Edgar s'activait, comme s'il était le seul à ne pas s'apercevoir que le beau temps tardait, comme s'il était le seul à se souvenir que, chaque année, comme une fiancée coquette, la nature promet puis se désiste, puis revient tenant enfin ses promesses, et se donne dans une fête qui dure le temps d'un instant. Mais quel instant! Somptueux, grandiose et que nul n'oublie.

Edgar ne comprenait pas l'impatience des gens. Il respectait trop la nature, en connaissait trop les rouages pour désespérer. Et puis dans une région aussi septentrionale, il fallait s'attendre aux hivers rigoureux, aux été tardifs. Pourtant, chaque année, la récolte était bonne et l'on était surpris qu'un si piètre été donne une si riche moisson.

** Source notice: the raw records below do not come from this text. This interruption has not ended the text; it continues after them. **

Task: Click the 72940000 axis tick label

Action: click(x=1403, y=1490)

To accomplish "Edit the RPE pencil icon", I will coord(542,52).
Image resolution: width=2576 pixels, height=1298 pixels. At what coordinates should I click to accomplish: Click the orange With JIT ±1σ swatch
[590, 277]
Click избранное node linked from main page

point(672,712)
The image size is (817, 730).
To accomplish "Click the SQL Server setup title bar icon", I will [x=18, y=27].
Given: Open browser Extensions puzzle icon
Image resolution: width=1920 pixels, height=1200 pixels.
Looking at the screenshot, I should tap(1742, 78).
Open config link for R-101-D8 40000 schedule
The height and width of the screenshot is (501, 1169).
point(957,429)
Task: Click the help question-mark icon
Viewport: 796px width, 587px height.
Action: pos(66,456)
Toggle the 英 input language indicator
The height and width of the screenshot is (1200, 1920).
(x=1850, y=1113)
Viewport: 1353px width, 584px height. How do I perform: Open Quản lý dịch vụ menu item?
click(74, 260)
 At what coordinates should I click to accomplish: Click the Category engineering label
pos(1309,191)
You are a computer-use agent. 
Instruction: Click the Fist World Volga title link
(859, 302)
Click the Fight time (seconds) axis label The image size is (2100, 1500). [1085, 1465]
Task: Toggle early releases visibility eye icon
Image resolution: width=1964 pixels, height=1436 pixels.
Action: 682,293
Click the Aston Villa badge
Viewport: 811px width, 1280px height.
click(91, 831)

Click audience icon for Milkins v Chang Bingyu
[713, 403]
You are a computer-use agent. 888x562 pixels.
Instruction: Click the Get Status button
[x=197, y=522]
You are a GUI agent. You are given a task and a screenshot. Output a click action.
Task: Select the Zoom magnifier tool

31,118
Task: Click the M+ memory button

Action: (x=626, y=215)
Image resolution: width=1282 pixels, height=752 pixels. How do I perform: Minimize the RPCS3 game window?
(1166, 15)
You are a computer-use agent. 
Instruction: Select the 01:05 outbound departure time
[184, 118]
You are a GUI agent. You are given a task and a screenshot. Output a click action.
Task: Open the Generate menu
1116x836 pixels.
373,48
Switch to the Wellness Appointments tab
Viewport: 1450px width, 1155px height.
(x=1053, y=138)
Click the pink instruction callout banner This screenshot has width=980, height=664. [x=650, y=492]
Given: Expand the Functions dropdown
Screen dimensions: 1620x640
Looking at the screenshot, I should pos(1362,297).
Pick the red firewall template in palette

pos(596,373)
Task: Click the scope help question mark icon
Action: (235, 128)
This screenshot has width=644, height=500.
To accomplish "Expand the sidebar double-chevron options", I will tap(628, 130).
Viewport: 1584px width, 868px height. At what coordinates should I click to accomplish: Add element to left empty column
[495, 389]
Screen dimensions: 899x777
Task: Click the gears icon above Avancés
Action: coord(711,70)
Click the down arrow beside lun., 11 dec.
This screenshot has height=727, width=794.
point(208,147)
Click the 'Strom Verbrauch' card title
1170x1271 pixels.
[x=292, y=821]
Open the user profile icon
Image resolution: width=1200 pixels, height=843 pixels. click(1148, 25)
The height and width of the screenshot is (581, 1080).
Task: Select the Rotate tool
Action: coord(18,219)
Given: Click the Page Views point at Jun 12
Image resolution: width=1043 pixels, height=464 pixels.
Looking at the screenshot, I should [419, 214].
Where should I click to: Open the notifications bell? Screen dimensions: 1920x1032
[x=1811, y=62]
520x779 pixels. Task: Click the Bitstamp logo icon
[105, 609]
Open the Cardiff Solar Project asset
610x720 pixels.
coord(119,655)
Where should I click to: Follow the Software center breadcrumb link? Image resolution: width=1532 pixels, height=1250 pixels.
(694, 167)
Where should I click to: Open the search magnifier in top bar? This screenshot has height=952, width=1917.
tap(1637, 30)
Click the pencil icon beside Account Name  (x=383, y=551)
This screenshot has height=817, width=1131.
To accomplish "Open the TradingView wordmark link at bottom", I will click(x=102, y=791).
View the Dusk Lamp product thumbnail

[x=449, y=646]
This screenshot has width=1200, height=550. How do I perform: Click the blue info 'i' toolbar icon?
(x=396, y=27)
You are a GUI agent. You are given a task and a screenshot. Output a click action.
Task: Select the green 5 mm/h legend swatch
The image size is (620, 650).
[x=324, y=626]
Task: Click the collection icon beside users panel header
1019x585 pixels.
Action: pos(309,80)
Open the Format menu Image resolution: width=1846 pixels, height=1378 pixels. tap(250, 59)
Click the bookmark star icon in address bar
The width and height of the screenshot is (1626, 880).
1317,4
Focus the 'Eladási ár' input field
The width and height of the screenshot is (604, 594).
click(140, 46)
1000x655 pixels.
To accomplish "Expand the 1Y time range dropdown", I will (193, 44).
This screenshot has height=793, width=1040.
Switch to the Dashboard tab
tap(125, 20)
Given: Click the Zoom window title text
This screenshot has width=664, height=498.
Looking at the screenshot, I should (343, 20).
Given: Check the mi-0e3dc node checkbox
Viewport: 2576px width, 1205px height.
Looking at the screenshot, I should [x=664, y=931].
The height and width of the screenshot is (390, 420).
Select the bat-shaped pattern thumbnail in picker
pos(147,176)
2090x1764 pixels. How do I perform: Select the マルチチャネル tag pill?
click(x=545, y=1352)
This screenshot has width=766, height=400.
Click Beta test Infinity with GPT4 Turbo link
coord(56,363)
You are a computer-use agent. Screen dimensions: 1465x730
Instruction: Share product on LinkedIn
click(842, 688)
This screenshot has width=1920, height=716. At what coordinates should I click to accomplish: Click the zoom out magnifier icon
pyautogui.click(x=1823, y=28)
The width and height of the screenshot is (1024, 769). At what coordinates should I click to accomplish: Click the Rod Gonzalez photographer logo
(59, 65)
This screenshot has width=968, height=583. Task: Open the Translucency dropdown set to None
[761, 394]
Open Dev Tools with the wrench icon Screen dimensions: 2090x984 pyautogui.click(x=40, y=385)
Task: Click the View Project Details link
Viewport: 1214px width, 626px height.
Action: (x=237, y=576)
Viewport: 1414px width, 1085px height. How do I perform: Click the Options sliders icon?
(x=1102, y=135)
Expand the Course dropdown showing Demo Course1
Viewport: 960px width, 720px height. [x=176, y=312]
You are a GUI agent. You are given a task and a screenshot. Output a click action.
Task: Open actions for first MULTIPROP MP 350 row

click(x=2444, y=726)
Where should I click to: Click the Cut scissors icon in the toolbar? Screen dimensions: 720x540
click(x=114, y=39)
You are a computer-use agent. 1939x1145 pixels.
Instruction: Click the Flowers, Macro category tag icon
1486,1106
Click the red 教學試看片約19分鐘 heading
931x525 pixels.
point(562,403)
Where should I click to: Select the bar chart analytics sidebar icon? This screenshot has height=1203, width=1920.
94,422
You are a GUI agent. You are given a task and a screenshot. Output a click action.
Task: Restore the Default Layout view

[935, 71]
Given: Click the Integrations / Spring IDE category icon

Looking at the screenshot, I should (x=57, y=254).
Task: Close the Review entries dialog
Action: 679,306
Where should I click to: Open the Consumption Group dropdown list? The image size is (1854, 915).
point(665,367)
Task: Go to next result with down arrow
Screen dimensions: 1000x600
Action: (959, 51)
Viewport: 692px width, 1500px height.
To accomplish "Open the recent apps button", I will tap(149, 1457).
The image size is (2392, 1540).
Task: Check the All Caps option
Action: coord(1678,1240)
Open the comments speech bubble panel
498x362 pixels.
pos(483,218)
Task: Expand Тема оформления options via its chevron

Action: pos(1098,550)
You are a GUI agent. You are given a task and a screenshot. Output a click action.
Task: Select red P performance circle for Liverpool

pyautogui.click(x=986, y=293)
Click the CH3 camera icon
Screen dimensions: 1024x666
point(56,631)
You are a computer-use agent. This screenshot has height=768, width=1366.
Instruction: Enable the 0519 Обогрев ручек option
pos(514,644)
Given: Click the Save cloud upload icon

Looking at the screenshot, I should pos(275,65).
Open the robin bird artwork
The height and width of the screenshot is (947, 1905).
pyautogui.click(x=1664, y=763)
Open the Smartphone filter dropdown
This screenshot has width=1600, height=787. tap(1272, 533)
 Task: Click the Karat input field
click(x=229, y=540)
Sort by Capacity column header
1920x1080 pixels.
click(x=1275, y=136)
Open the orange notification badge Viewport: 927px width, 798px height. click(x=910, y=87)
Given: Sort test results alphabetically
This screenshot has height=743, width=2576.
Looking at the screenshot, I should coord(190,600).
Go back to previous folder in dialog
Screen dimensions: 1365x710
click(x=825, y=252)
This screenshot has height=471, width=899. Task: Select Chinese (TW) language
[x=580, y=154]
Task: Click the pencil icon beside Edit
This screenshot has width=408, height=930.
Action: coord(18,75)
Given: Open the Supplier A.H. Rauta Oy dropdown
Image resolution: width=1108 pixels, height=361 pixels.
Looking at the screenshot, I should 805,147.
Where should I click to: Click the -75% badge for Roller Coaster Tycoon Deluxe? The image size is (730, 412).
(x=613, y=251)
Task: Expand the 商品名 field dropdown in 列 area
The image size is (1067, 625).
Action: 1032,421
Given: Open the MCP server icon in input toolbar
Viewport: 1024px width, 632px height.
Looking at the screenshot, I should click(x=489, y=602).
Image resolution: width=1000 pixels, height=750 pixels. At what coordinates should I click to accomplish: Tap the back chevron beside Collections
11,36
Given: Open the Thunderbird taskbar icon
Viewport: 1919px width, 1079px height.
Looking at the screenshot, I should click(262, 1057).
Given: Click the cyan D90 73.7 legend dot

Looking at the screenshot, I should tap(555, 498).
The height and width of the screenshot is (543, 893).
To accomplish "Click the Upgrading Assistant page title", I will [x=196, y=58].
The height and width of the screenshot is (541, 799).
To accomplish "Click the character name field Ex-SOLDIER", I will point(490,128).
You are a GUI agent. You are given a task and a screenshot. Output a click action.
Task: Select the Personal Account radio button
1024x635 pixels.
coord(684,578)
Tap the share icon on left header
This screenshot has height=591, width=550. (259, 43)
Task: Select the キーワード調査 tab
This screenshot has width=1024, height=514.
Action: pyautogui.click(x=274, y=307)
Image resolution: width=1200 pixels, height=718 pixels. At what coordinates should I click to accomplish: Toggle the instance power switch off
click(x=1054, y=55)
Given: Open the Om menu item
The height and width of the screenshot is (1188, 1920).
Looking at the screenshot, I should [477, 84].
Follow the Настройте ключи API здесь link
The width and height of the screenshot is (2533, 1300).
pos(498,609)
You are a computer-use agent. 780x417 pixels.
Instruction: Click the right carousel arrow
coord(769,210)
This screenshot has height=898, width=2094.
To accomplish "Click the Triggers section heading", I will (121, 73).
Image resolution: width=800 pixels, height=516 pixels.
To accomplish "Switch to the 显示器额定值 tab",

Edgar hocha la tête, il trouvait enfantin cette attente des beaux jours. Comme si tout n'était pas prévu à l'avance, compté, déterminé pour que le temps suive son cours. Comme si cette génération impatiente n'avait plus le temps de laisser les choses aller à leur rythme. «Savoir attendre, se dit-il, c'est aussi difficile pour eux que de leur demander de vivre tranquillement, sans «pressitude». Il incluait Benoît dans cette catégorie. Il le regardait s'agiter, scruter le ciel et soupirer. Il s'impatientait lui-même.

- Ouais, si ça continue comme ça, la récolte sera pas fameuse, dit Benoît.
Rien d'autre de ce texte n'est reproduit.